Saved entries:
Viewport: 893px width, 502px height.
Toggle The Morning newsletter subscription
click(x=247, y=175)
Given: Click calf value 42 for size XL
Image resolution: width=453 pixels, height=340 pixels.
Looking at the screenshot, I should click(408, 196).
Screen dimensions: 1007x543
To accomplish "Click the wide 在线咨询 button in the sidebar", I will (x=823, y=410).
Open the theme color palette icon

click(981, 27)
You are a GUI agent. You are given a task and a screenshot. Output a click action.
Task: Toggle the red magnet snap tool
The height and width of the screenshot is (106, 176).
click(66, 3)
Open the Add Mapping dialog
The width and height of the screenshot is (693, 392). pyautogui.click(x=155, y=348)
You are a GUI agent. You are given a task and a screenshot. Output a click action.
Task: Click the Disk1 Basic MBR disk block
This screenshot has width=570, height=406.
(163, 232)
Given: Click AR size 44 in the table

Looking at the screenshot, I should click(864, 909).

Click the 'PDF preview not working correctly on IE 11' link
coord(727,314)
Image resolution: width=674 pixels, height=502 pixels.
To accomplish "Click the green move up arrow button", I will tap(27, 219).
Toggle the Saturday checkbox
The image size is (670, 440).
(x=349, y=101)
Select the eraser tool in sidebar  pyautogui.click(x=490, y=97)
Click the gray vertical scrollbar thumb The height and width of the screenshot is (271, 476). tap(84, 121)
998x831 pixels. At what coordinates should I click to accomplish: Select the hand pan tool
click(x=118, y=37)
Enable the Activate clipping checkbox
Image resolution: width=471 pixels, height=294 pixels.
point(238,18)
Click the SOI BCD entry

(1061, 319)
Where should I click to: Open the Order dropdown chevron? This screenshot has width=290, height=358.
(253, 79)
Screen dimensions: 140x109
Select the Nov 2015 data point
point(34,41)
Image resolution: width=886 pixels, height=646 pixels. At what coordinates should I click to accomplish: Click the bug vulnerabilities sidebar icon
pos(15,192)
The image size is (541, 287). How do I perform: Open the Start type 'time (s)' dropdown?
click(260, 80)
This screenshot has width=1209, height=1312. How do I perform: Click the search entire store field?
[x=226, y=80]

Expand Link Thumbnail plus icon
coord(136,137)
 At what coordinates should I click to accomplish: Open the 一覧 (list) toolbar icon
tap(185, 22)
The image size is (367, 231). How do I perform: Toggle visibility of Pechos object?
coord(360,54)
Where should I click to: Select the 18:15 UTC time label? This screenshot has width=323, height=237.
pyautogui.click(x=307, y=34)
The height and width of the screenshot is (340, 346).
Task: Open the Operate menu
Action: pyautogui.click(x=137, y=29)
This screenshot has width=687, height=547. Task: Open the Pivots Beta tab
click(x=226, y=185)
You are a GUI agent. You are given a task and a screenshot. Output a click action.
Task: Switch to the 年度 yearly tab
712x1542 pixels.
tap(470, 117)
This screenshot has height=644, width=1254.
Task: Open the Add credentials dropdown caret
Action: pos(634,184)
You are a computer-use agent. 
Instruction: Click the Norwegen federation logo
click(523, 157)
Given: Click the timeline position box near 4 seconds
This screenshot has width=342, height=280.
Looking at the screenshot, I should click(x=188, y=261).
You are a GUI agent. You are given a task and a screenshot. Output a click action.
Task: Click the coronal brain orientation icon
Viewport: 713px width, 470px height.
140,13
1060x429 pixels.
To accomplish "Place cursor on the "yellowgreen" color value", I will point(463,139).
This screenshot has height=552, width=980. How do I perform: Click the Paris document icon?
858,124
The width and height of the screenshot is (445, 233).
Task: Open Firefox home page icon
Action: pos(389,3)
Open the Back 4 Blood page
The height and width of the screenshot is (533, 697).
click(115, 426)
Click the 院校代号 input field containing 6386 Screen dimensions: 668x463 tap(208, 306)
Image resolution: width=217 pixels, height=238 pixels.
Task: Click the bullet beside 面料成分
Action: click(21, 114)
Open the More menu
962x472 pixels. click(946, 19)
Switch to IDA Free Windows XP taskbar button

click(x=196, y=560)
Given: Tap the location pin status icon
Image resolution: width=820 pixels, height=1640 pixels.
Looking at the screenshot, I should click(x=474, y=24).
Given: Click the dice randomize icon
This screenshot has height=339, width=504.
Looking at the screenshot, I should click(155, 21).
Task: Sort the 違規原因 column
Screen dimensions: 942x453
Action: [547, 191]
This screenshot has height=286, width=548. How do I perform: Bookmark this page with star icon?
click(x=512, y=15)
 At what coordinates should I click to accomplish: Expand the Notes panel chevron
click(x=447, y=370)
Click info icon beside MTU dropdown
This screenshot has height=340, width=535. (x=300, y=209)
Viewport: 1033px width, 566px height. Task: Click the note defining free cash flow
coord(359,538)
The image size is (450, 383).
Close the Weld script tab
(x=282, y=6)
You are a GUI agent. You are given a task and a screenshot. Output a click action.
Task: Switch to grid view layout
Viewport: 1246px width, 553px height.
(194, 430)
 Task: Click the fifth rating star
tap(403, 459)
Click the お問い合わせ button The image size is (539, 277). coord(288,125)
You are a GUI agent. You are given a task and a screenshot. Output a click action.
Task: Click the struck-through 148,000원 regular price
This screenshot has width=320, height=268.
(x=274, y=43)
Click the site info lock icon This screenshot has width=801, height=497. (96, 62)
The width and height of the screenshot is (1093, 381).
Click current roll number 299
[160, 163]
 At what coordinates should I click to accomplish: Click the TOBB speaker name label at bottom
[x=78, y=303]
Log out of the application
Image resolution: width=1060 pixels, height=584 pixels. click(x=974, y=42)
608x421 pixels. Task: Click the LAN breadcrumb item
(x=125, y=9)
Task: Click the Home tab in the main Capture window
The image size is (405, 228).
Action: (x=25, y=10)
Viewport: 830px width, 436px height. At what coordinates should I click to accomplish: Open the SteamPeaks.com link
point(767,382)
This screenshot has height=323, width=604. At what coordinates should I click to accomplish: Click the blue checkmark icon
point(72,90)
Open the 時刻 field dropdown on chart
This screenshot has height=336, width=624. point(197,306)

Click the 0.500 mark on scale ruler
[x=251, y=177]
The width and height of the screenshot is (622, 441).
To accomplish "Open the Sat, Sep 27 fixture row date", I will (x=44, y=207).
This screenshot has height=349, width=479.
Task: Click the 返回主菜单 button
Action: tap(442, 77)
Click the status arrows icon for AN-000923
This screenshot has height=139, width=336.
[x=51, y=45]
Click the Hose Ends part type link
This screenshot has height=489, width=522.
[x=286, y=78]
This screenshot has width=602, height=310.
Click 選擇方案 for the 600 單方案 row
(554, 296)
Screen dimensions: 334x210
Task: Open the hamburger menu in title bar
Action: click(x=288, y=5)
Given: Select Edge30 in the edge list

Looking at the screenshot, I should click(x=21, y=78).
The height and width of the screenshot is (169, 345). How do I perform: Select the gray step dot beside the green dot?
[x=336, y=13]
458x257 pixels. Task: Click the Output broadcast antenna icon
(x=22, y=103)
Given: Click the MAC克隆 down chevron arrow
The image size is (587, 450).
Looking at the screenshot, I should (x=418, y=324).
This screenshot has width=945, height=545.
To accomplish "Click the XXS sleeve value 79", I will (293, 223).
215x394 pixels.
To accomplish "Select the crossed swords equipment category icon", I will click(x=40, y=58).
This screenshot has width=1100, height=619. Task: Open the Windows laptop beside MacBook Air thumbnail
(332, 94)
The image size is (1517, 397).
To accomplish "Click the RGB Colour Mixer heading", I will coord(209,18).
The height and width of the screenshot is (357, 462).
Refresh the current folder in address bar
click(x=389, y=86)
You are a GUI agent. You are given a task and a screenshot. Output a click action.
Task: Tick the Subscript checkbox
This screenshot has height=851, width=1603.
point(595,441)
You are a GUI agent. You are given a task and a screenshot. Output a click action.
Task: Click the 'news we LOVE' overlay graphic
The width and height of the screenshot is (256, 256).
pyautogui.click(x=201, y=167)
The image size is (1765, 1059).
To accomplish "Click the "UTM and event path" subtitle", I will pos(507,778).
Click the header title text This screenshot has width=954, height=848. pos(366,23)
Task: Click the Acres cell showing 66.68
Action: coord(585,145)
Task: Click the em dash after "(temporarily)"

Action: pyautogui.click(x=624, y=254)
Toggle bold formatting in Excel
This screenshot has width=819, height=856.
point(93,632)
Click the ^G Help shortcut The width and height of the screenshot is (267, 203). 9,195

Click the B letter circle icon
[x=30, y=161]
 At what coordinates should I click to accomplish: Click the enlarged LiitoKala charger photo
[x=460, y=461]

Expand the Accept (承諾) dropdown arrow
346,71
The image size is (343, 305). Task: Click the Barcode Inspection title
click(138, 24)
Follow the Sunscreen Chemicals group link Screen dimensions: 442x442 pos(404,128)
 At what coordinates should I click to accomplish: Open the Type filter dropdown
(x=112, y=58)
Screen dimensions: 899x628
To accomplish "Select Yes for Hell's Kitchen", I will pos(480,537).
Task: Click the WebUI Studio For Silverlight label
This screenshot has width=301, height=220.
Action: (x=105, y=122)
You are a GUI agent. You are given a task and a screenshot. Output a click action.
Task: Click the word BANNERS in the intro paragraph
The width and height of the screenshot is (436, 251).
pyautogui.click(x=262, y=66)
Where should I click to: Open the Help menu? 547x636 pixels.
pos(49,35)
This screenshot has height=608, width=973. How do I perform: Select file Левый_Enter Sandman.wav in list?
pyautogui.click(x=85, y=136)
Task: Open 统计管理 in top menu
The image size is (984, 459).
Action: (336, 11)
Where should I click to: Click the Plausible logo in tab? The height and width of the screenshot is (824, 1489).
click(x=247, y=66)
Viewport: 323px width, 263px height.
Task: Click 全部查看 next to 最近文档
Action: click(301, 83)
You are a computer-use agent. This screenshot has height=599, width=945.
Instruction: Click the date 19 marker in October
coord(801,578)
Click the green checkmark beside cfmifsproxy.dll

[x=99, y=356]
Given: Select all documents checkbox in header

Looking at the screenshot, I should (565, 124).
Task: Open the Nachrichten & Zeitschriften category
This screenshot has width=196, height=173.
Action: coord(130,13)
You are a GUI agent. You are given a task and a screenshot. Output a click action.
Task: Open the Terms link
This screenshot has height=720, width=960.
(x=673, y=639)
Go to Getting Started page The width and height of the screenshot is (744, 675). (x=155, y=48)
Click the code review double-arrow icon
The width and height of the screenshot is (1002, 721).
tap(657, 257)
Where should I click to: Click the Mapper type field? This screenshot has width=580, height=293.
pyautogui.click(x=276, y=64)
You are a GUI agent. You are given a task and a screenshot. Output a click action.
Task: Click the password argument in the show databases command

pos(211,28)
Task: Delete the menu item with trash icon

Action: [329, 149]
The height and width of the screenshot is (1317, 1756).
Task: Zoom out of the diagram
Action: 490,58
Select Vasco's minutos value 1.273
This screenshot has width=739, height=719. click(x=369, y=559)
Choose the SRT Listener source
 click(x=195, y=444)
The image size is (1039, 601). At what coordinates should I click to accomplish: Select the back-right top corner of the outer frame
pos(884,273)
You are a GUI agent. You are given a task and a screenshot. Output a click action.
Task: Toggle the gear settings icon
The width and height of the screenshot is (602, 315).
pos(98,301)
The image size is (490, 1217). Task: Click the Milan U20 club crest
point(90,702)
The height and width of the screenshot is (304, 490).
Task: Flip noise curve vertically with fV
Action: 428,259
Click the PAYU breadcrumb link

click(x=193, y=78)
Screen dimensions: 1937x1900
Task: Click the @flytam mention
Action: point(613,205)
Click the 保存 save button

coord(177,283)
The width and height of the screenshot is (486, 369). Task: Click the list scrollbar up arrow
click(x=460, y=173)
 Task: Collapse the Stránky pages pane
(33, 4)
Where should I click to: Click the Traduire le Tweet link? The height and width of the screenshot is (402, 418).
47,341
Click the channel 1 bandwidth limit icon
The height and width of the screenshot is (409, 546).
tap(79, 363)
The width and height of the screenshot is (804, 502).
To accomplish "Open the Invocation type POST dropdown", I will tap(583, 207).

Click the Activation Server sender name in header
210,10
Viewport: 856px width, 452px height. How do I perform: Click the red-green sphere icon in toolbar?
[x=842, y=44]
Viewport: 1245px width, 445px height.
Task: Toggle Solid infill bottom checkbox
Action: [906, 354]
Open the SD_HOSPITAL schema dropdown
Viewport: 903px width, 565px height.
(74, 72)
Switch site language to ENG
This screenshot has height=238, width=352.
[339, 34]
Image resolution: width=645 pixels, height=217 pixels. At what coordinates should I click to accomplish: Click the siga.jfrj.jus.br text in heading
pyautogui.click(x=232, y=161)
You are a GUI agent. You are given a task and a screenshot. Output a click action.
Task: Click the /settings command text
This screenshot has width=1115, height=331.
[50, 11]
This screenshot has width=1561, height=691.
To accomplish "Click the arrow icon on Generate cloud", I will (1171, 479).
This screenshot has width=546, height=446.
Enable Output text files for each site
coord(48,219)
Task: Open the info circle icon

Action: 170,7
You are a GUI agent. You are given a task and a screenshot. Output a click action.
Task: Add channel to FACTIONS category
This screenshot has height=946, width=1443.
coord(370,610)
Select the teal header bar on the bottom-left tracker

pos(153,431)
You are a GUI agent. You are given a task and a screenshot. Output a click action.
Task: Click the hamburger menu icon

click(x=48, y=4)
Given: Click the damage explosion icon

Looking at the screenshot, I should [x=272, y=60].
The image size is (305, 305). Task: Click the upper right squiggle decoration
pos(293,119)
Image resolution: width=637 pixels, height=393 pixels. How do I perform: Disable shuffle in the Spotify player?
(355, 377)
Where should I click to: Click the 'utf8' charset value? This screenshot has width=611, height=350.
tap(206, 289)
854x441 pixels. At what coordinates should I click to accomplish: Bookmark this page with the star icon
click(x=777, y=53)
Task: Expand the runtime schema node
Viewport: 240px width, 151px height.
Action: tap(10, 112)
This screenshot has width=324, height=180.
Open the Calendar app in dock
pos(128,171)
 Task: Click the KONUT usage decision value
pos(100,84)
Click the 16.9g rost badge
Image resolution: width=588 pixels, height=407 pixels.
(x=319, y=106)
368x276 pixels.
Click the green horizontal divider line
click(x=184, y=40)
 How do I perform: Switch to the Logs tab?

ABOUT THIS EXERCISE:
In the records above, the line with "Task: Click the word" marks the start and the line with "Task: Toggle the gear settings icon" marks the end; copy that stretch exactly, both lines included, and nothing else.

RESPONSE BELOW:
Task: Click the word BANNERS in the intro paragraph
The width and height of the screenshot is (436, 251).
pyautogui.click(x=262, y=66)
Where should I click to: Open the Help menu? 547x636 pixels.
pos(49,35)
This screenshot has height=608, width=973. How do I perform: Select file Левый_Enter Sandman.wav in list?
pyautogui.click(x=85, y=136)
Task: Open 统计管理 in top menu
The image size is (984, 459).
Action: (336, 11)
Where should I click to: Click the Plausible logo in tab? The height and width of the screenshot is (824, 1489).
click(x=247, y=66)
Viewport: 323px width, 263px height.
Task: Click 全部查看 next to 最近文档
Action: click(301, 83)
You are a computer-use agent. This screenshot has height=599, width=945.
Instruction: Click the date 19 marker in October
coord(801,578)
Click the green checkmark beside cfmifsproxy.dll

[x=99, y=356]
Given: Select all documents checkbox in header

Looking at the screenshot, I should (565, 124).
Task: Open the Nachrichten & Zeitschriften category
This screenshot has width=196, height=173.
Action: coord(130,13)
You are a GUI agent. You are given a task and a screenshot. Output a click action.
Task: Open the Terms link
This screenshot has height=720, width=960.
(x=673, y=639)
Go to Getting Started page The width and height of the screenshot is (744, 675). (x=155, y=48)
Click the code review double-arrow icon
The width and height of the screenshot is (1002, 721).
tap(657, 257)
Where should I click to: Click the Mapper type field? This screenshot has width=580, height=293.
pyautogui.click(x=276, y=64)
You are a GUI agent. You are given a task and a screenshot. Output a click action.
Task: Click the password argument in the show databases command

pos(211,28)
Task: Delete the menu item with trash icon

Action: [329, 149]
The height and width of the screenshot is (1317, 1756).
Task: Zoom out of the diagram
Action: 490,58
Select Vasco's minutos value 1.273
This screenshot has width=739, height=719. click(x=369, y=559)
Choose the SRT Listener source
 click(x=195, y=444)
The image size is (1039, 601). At what coordinates should I click to accomplish: Select the back-right top corner of the outer frame
pos(884,273)
You are a GUI agent. You are given a task and a screenshot. Output a click action.
Task: Toggle the gear settings icon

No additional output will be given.